Screenshot grounding data
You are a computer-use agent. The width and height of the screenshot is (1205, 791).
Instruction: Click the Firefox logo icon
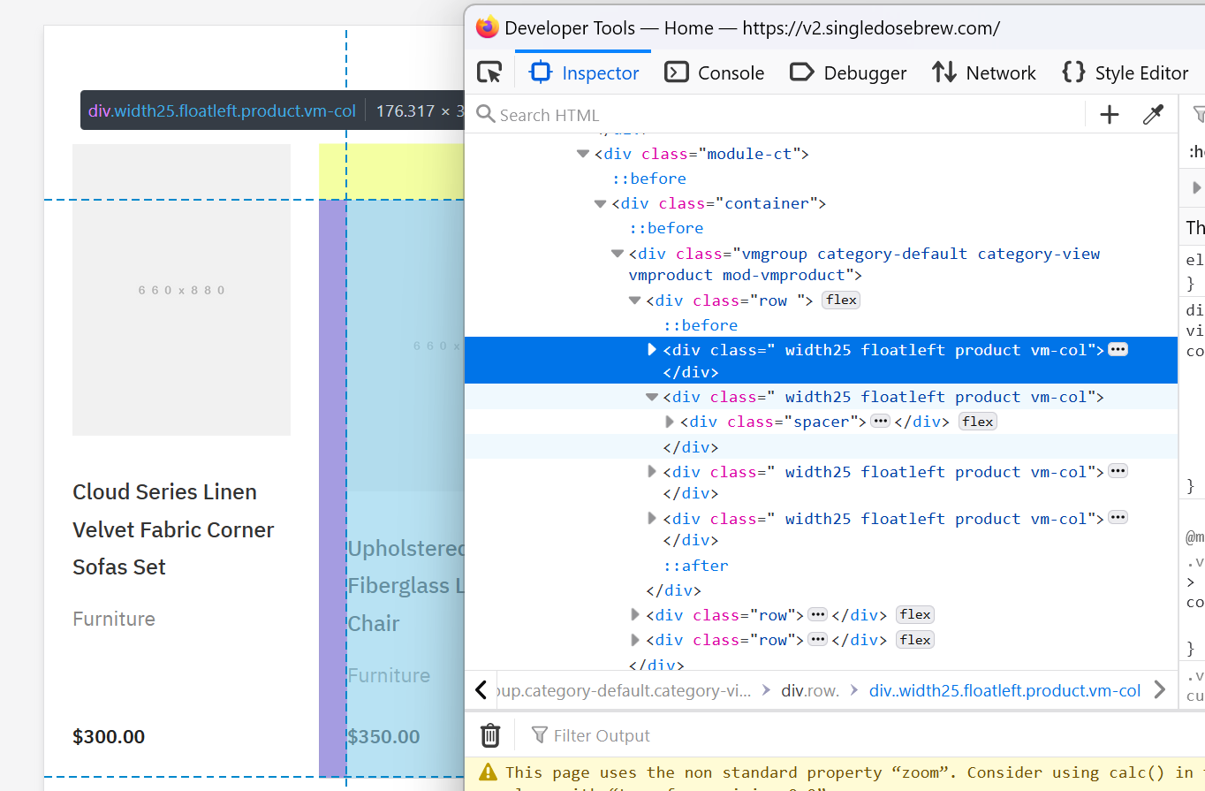coord(487,27)
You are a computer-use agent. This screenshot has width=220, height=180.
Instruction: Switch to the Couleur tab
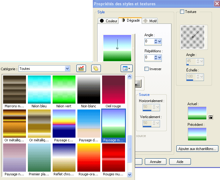108,21
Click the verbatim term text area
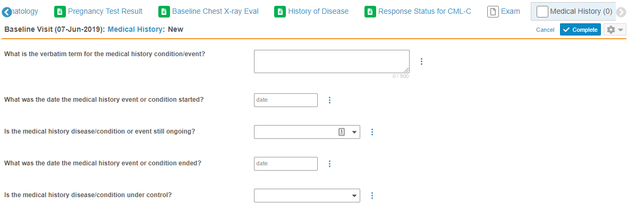 (x=332, y=61)
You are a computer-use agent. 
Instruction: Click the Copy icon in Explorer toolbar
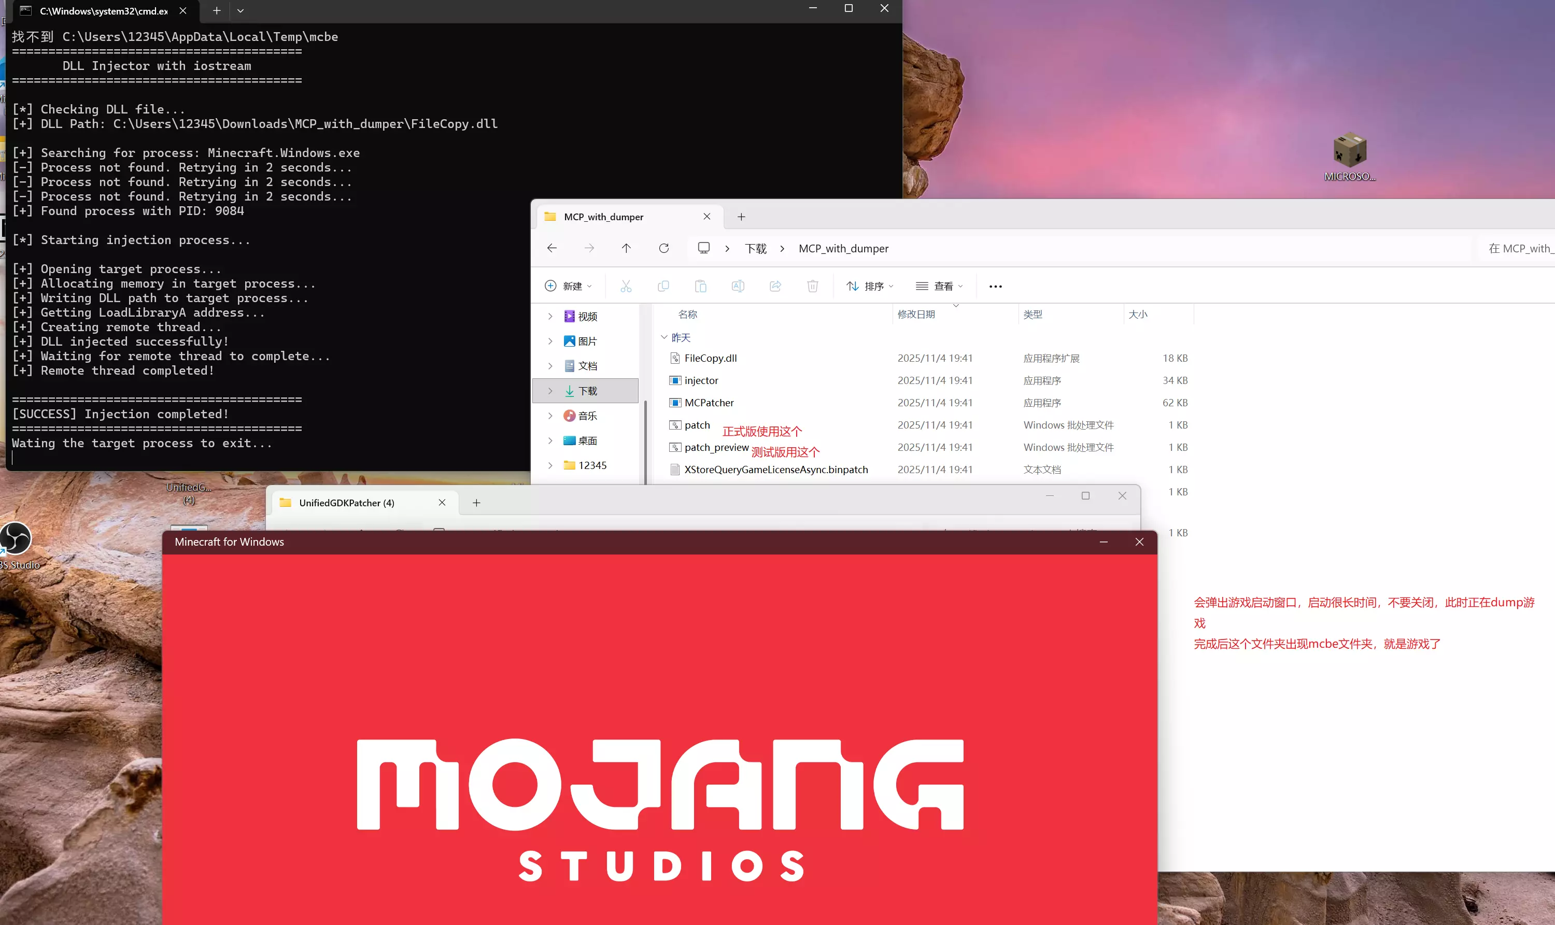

# Description of the task:
No pictures go in the copy. Retype exactly the lines from the one with "You are a computer-use agent. This" through the last line of the entries above, both included, and nothing more.

# Answer space:
You are a computer-use agent. This screenshot has width=220, height=180.
Instruction: Switch to the Couleur tab
108,21
Click the verbatim term text area
 (x=332, y=61)
You are a computer-use agent. 
Instruction: Click the Copy icon in Explorer toolbar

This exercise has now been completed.